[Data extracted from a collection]

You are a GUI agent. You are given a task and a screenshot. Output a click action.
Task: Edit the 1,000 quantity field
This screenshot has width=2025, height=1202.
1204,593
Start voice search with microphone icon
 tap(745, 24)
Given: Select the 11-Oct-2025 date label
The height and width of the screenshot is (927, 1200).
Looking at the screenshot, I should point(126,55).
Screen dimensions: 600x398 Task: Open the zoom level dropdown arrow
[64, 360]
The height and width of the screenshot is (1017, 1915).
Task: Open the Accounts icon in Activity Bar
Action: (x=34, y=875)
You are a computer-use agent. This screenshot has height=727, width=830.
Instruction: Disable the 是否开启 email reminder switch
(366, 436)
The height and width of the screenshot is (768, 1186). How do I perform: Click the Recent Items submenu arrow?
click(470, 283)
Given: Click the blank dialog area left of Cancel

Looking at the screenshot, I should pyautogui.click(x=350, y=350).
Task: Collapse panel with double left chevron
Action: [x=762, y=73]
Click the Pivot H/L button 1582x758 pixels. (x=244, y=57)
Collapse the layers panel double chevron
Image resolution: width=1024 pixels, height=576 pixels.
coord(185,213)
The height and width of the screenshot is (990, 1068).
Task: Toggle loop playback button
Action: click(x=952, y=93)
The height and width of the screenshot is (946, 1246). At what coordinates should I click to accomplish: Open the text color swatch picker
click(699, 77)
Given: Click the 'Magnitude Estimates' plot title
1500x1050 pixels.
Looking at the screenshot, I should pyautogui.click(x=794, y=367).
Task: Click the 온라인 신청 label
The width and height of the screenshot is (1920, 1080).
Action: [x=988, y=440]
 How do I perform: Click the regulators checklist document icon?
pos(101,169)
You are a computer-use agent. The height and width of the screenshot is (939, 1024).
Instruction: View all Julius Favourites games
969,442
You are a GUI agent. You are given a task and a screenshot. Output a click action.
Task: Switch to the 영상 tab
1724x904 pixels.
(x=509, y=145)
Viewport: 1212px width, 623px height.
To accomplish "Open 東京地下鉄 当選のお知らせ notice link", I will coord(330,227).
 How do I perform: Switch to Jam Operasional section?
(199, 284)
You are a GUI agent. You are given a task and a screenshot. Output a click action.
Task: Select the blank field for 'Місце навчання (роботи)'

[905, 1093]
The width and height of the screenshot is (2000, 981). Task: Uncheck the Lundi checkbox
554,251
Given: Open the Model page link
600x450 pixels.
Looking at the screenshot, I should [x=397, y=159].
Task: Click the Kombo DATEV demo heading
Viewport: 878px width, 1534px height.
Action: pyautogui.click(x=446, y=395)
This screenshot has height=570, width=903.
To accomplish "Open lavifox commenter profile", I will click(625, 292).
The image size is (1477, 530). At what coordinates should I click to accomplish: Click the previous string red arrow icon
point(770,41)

Short exercise: Reproduce the entire listing above, switching every instance of "Instruction" to "Command" and keeping everything else unchanged.

Exercise result:
You are a GUI agent. You are given a task and a screenshot. Output a click action.
Task: Edit the 1,000 quantity field
This screenshot has width=2025, height=1202.
1204,593
Start voice search with microphone icon
 tap(745, 24)
Given: Select the 11-Oct-2025 date label
The height and width of the screenshot is (927, 1200).
Looking at the screenshot, I should point(126,55).
Screen dimensions: 600x398 Task: Open the zoom level dropdown arrow
[64, 360]
The height and width of the screenshot is (1017, 1915).
Task: Open the Accounts icon in Activity Bar
Action: (x=34, y=875)
You are a computer-use agent. This screenshot has height=727, width=830.
Command: Disable the 是否开启 email reminder switch
(366, 436)
The height and width of the screenshot is (768, 1186). How do I perform: Click the Recent Items submenu arrow?
click(470, 283)
Given: Click the blank dialog area left of Cancel

Looking at the screenshot, I should pyautogui.click(x=350, y=350).
Task: Collapse panel with double left chevron
Action: [x=762, y=73]
Click the Pivot H/L button 1582x758 pixels. (x=244, y=57)
Collapse the layers panel double chevron
Image resolution: width=1024 pixels, height=576 pixels.
coord(185,213)
The height and width of the screenshot is (990, 1068).
Task: Toggle loop playback button
Action: click(x=952, y=93)
The height and width of the screenshot is (946, 1246). At what coordinates should I click to accomplish: Open the text color swatch picker
click(699, 77)
Given: Click the 'Magnitude Estimates' plot title
1500x1050 pixels.
Looking at the screenshot, I should pyautogui.click(x=794, y=367).
Task: Click the 온라인 신청 label
The width and height of the screenshot is (1920, 1080).
Action: [x=988, y=440]
 How do I perform: Click the regulators checklist document icon?
pos(101,169)
You are a computer-use agent. The height and width of the screenshot is (939, 1024).
Command: View all Julius Favourites games
969,442
You are a GUI agent. You are given a task and a screenshot. Output a click action.
Task: Switch to the 영상 tab
1724x904 pixels.
(x=509, y=145)
Viewport: 1212px width, 623px height.
To accomplish "Open 東京地下鉄 当選のお知らせ notice link", I will coord(330,227).
 How do I perform: Switch to Jam Operasional section?
(199, 284)
You are a GUI agent. You are given a task and a screenshot. Output a click action.
Task: Select the blank field for 'Місце навчання (роботи)'

[905, 1093]
The width and height of the screenshot is (2000, 981). Task: Uncheck the Lundi checkbox
554,251
Given: Open the Model page link
600x450 pixels.
Looking at the screenshot, I should [x=397, y=159].
Task: Click the Kombo DATEV demo heading
Viewport: 878px width, 1534px height.
Action: pyautogui.click(x=446, y=395)
This screenshot has height=570, width=903.
To accomplish "Open lavifox commenter profile", I will click(625, 292).
The image size is (1477, 530). At what coordinates should I click to accomplish: Click the previous string red arrow icon
point(770,41)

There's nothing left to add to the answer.